━━━━━ Tekst

ECLI:NL:CRVB:2013:2522
Centrale Raad van Beroep
- Hoger beroep
- C. van Viegen
- R.H.M. Roelofs
- P.W. van Straalen
- Rechtspraak.nl
Toekenning van bijstand op basis van de Wet werk en bijstand zonder terugwerkende kracht
In deze zaak heeft de Centrale Raad van Beroep op 19 november 2013 uitspraak gedaan in hoger beroep tegen een eerdere uitspraak van de rechtbank Rotterdam. De appellant, vertegenwoordigd door zijn advocaat mr. D. Vermaat, had bezwaar gemaakt tegen de ingangsdatum van de bijstandsverlening door het college van burgemeester en wethouders van Barendrecht. De appellant had bijstand aangevraagd op 2 november 2010, maar wilde dat deze met terugwerkende kracht werd toegekend vanaf 2 februari 2010, omdat hij in die periode in financiële problemen verkeerde. Het college had echter besloten om de bijstand pas toe te kennen vanaf de datum van de aanvraag, met de argumentatie dat er geen bijzondere omstandigheden waren die een uitzondering op deze regel rechtvaardigden.

━━━━━━━━━━
━━━━━ Gegevens ter controle

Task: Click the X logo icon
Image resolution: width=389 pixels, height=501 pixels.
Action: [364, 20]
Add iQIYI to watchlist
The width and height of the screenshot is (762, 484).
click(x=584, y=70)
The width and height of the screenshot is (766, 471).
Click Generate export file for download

━━━━━━━━━━
━━━━━ Gegevens ter controle

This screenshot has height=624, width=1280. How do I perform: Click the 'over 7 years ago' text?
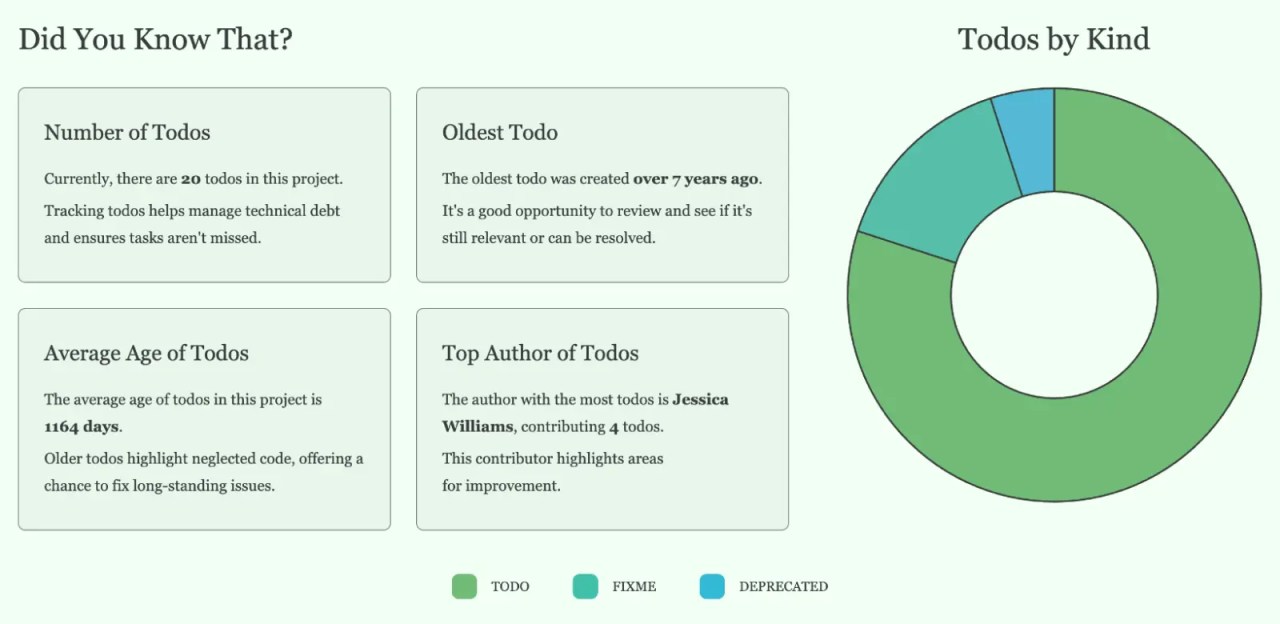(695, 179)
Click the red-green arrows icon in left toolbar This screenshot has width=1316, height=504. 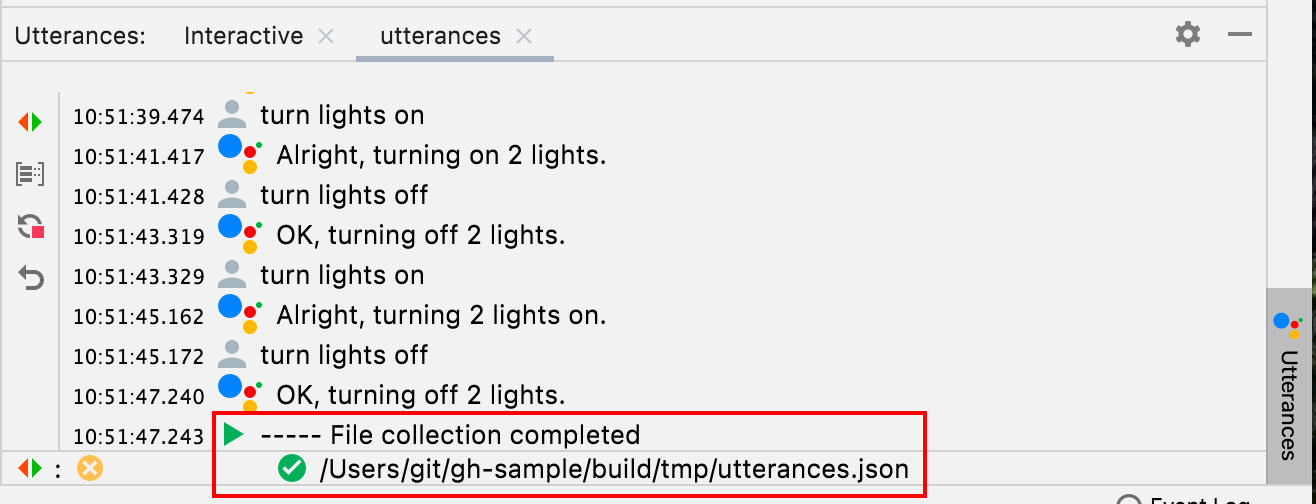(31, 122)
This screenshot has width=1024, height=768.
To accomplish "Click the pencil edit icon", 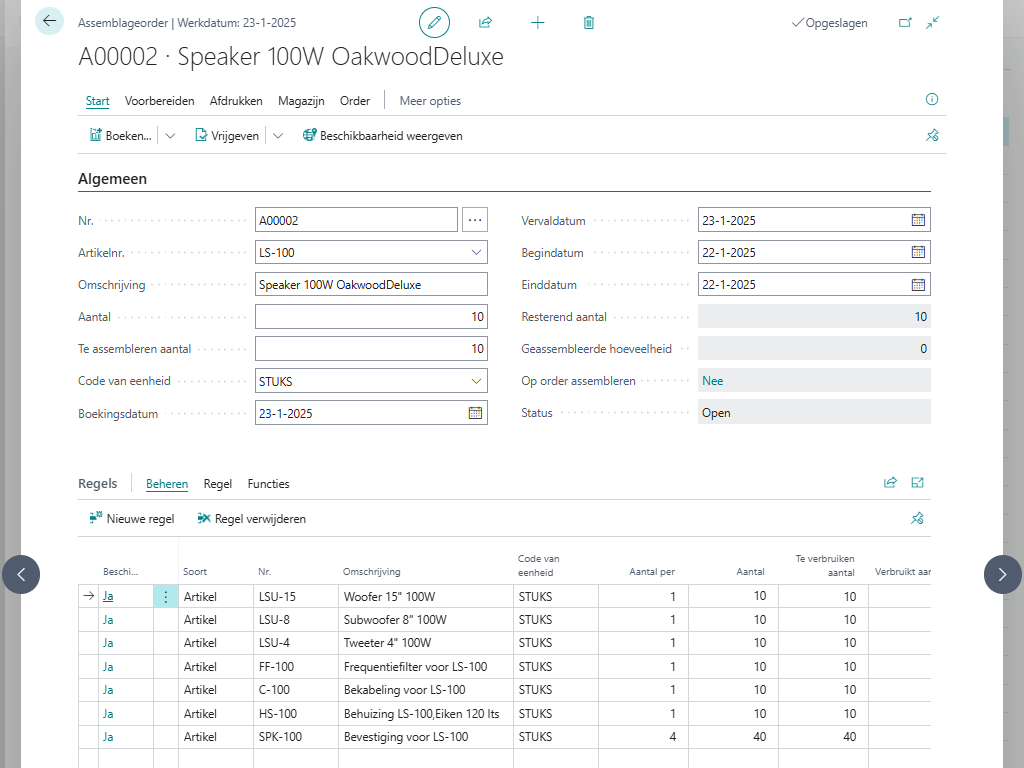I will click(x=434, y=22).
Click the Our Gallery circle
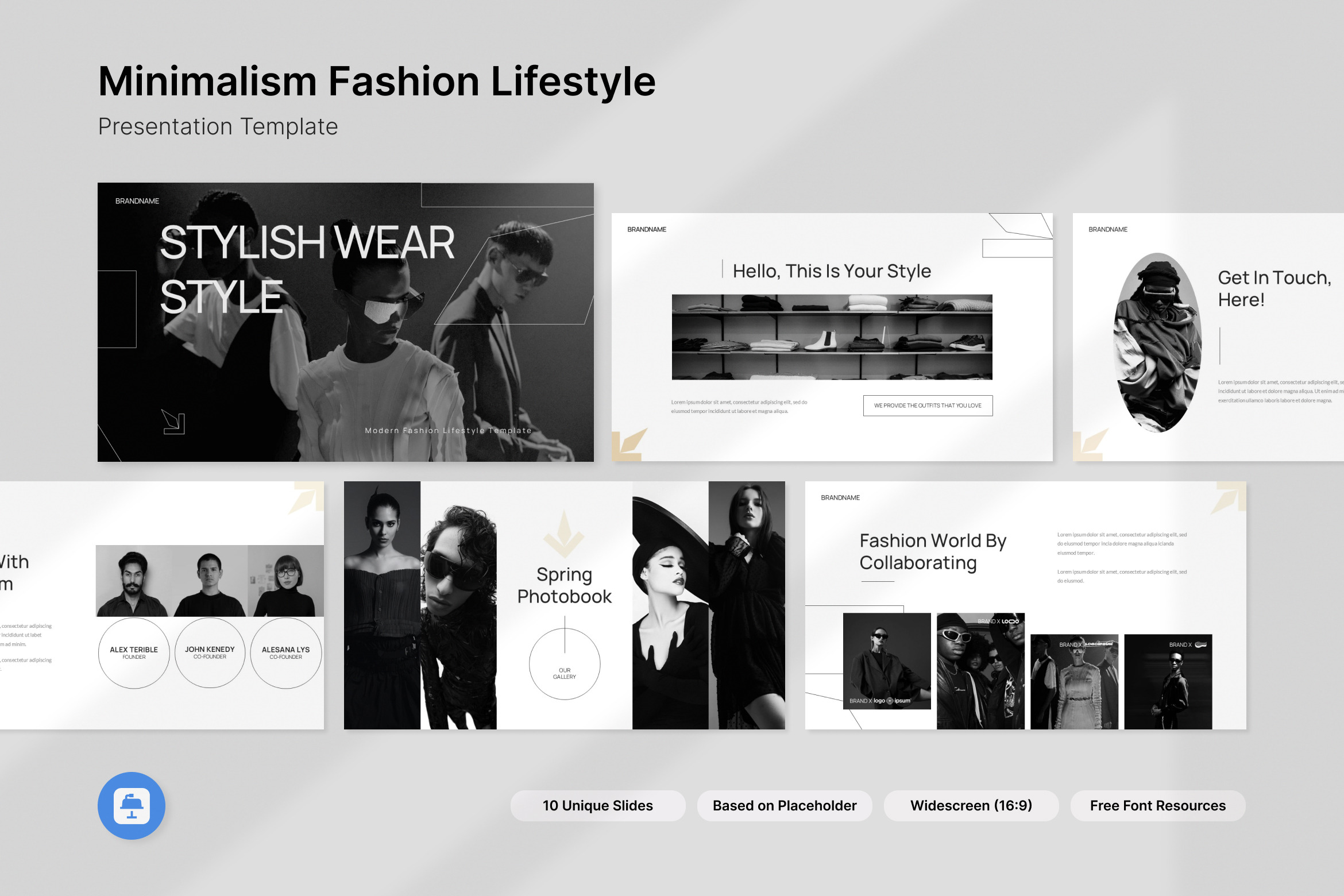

━━━━━━━━━━

= Vragen en opdrachten =
1) Beantwoord de volgende vragen over de tekst over de bijstandszaak.
(a) Op welke datum deed de Centrale Raad van Beroep uitspraak?
(b) Van welke gemeente was het college dat over de bijstand besliste?
(c) Vanaf welke datum wilde de appellant de bijstand laten ingaan?
2) Schrijf alstublieft een vervolg op de tekst over de bijstandszaak, te beginnen na de laatste zin.

= Uitwerkingen =
1)
(a) Op 19 november 2013.
(b) Van Barendrecht.
(c) Vanaf 2 februari 2010.

2)
De Raad heeft in zijn overwegingen vastgesteld dat de vader van de appellant zich op 2 november 2010 bij het Uwv Werkbedrijf had gemeld om bijstand aan te vragen, maar dat er geen eerdere, geldige aanvraag was gedaan. De Raad heeft de argumenten van de appellant dat hij erop mocht vertrouwen dat zijn aanvraag in behandeling was genomen, verworpen. De Raad heeft geconcludeerd dat de appellant niet aannemelijk heeft gemaakt dat hij niet in staat was om tijdig een aanvraag in te dienen of dat hij door anderen is afgehouden van het indienen van een aanvraag. De Raad heeft de eerdere uitspraak van de rechtbank bevestigd en geoordeeld dat de bijstand niet met terugwerkende kracht kan worden toegekend.
De uitspraak benadrukt het belang van het tijdig indienen van aanvragen voor bijstand en de noodzaak voor aanvragers om zich goed te laten informeren over de procedure. De Raad heeft ook aangegeven dat er geen aanleiding was voor een veroordeling in de proceskosten, aangezien de appellant in het ongelijk is gesteld.